- Exercise details: Filter the listing below, copying every line in which the word "Feed" appears.

══════════

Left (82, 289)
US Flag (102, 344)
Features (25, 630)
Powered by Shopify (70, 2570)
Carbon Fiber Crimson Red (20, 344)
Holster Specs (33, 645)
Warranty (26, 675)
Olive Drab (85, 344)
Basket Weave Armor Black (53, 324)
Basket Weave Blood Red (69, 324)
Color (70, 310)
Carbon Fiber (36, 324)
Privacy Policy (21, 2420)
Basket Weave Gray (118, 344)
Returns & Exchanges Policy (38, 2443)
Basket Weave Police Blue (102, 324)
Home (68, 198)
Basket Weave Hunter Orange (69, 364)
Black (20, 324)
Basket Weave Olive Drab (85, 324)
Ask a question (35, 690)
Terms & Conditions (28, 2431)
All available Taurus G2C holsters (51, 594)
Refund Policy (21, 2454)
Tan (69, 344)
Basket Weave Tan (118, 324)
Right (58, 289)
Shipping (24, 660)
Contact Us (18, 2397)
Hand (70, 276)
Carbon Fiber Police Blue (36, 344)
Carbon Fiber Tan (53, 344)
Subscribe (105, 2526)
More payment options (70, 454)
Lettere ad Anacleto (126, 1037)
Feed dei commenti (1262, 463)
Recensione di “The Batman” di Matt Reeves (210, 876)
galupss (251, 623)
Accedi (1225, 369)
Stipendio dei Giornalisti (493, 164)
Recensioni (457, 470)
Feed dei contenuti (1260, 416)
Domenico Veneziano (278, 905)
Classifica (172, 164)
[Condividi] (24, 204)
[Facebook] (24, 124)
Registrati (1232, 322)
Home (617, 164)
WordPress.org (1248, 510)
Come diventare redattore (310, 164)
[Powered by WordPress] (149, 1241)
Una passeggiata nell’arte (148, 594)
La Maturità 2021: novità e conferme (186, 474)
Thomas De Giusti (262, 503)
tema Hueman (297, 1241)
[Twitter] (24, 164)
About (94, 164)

══════════

- Response below:
Feed dei commenti (1262, 463)
Feed dei contenuti (1260, 416)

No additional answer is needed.